Illyes has spent more than 15 years at Google working on search infrastructure. He has held the Analyst role since January 2011, based in Zurich, Switzerland. He is co-author of RFC 9309, the robots.txt standard formalized in 2022 alongside Henner Zeller and Lizzi Sassman. He contributed to the HTTPS ranking signal that Google introduced in August 2014. His listed technical skills include C++ and Python.

In March 2026 he co-authored a blog post titled "Inside Googlebot: demystifying crawling, fetching, and the bytes we process", which opened with a correction that had been pending for years: the name "Googlebot" is a historical misnomer, a label that made sense when Google had one product and one crawler in the early 2000s, but now refers to only one client of a shared infrastructure that also serves Shopping, News, Gemini, AdSense, and AI agents.

That same post documented the 2MB per-resource fetch limit that applies across Google's crawling infrastructure - a constraint that, on pages requiring 60+ files to render, has real implications for how completely a page can be processed. PPC Land reported at the time that Google had previously allowed up to 15MB per resource, an 86.7% reduction that reflects infrastructure cost pressures at crawling scale.

In August 2024, Illyes featured in Search Off the Record episode 79 alongside John Mueller and Lizzi Sassman, where he described ongoing work on URL parameter handling to reduce unnecessary crawl attempts - a problem that arises directly from the complexity of modern URL structures in JavaScript-driven applications.

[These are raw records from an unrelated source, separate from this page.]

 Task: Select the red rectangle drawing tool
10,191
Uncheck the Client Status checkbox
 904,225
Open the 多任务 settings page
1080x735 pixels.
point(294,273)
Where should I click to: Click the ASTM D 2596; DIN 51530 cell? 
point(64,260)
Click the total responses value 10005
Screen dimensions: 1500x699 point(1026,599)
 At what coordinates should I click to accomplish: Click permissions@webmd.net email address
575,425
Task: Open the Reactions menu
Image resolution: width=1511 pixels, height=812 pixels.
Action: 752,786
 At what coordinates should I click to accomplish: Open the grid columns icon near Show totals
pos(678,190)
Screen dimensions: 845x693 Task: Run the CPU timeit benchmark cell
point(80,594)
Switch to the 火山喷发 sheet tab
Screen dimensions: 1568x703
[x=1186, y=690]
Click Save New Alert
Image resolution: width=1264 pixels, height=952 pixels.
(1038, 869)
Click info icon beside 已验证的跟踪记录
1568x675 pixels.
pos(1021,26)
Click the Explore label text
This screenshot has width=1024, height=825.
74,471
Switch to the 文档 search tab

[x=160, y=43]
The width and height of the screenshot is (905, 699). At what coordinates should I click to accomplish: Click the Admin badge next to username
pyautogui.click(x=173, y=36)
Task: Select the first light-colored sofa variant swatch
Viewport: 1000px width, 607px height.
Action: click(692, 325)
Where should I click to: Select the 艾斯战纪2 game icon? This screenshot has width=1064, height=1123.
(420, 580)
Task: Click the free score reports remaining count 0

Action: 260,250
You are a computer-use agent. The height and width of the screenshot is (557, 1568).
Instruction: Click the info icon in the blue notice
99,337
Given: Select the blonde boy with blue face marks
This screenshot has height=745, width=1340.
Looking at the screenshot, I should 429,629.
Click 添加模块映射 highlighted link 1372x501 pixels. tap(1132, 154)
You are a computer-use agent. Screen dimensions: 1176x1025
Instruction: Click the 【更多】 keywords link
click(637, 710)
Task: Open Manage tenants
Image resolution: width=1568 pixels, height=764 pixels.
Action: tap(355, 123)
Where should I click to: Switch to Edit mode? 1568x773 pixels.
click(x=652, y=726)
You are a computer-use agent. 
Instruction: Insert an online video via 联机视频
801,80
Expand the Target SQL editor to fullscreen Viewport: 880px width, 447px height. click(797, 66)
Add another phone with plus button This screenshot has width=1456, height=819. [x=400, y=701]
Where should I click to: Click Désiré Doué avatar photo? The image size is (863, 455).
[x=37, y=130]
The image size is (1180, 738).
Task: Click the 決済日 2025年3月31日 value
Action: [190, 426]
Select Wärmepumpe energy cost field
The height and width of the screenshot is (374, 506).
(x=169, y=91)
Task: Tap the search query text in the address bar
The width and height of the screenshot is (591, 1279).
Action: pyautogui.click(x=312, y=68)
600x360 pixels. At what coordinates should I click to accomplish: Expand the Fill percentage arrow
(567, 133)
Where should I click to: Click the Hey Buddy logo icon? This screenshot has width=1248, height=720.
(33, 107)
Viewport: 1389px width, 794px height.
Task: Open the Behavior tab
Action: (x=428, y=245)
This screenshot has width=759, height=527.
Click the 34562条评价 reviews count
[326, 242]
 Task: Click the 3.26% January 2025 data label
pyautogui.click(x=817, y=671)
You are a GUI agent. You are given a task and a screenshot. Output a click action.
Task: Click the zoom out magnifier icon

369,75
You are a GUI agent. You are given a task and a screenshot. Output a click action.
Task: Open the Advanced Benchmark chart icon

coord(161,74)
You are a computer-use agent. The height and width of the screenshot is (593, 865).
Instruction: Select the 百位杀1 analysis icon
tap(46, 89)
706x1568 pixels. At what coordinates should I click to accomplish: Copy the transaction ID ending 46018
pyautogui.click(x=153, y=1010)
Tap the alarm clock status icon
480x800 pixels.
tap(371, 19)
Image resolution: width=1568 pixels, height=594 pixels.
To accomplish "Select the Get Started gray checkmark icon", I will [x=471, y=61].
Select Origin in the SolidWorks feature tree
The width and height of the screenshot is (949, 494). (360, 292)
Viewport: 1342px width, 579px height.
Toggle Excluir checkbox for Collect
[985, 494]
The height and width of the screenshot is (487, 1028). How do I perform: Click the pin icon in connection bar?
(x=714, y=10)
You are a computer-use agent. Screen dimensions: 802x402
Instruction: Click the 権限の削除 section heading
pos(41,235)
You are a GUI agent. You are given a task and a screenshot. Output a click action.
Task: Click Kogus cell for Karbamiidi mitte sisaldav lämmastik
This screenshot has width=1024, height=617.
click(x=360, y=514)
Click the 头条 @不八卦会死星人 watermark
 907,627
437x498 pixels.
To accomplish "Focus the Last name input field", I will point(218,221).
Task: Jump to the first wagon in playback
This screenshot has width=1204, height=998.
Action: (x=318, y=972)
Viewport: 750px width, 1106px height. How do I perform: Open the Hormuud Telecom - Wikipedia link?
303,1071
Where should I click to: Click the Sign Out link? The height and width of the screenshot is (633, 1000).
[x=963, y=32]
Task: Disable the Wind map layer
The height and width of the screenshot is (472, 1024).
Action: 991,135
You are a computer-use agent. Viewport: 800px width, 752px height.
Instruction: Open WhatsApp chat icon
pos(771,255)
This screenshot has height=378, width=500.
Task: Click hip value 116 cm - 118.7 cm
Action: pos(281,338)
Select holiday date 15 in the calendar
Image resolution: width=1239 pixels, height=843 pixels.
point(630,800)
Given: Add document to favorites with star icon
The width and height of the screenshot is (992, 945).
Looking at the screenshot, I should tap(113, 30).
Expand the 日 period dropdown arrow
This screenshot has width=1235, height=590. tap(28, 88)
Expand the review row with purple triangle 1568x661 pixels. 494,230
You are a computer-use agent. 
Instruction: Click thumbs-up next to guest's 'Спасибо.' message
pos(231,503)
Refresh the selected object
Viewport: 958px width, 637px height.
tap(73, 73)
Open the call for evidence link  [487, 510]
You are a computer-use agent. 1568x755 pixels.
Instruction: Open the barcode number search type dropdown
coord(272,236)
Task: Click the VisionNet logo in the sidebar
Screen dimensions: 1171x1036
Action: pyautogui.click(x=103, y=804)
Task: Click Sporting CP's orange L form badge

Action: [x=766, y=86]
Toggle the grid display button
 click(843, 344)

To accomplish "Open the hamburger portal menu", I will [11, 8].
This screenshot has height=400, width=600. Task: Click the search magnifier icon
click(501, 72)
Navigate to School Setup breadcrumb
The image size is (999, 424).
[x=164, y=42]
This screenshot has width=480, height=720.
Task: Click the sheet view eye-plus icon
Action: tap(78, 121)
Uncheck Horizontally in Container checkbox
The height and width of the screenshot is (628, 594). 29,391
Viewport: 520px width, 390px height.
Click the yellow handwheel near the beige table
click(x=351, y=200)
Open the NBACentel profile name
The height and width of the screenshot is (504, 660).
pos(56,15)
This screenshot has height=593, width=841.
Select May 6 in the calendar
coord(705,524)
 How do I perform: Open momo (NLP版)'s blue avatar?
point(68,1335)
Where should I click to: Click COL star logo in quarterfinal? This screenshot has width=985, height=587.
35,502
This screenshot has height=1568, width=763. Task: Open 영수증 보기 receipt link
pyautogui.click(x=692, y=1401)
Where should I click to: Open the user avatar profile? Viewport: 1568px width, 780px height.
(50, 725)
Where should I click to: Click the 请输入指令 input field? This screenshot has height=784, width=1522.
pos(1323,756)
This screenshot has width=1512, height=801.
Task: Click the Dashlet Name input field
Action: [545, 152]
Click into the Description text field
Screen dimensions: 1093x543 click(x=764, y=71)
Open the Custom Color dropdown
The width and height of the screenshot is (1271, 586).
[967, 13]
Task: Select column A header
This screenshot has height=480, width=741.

Reactions from the community

Slobodan Manic, founder of No Hacks and a specialist in web strategy for the AI era, responded directly to the phrase "LLM enhanced automations that can handle ambiguity," writing: "And the best part is - this is all most people need!" He added: "I couldn't agree more with this take, the internet has been broken for a very long time, unfortunately humans are too patient for that."

IDEA lab Cerovac, responding 37 minutes after the original post, added a layer to the historical context: "Hehe, indeed. Unless we are talking about web sliced from images - where they had to figure out all the nested tables for design and content and spacers and flash." That comment points to problems that predate JavaScript frameworks entirely - the table-based layout era of the late 1990s and early 2000s, when HTML structure encoded visual design rather than content semantics, making automated text extraction nearly as difficult as it is today.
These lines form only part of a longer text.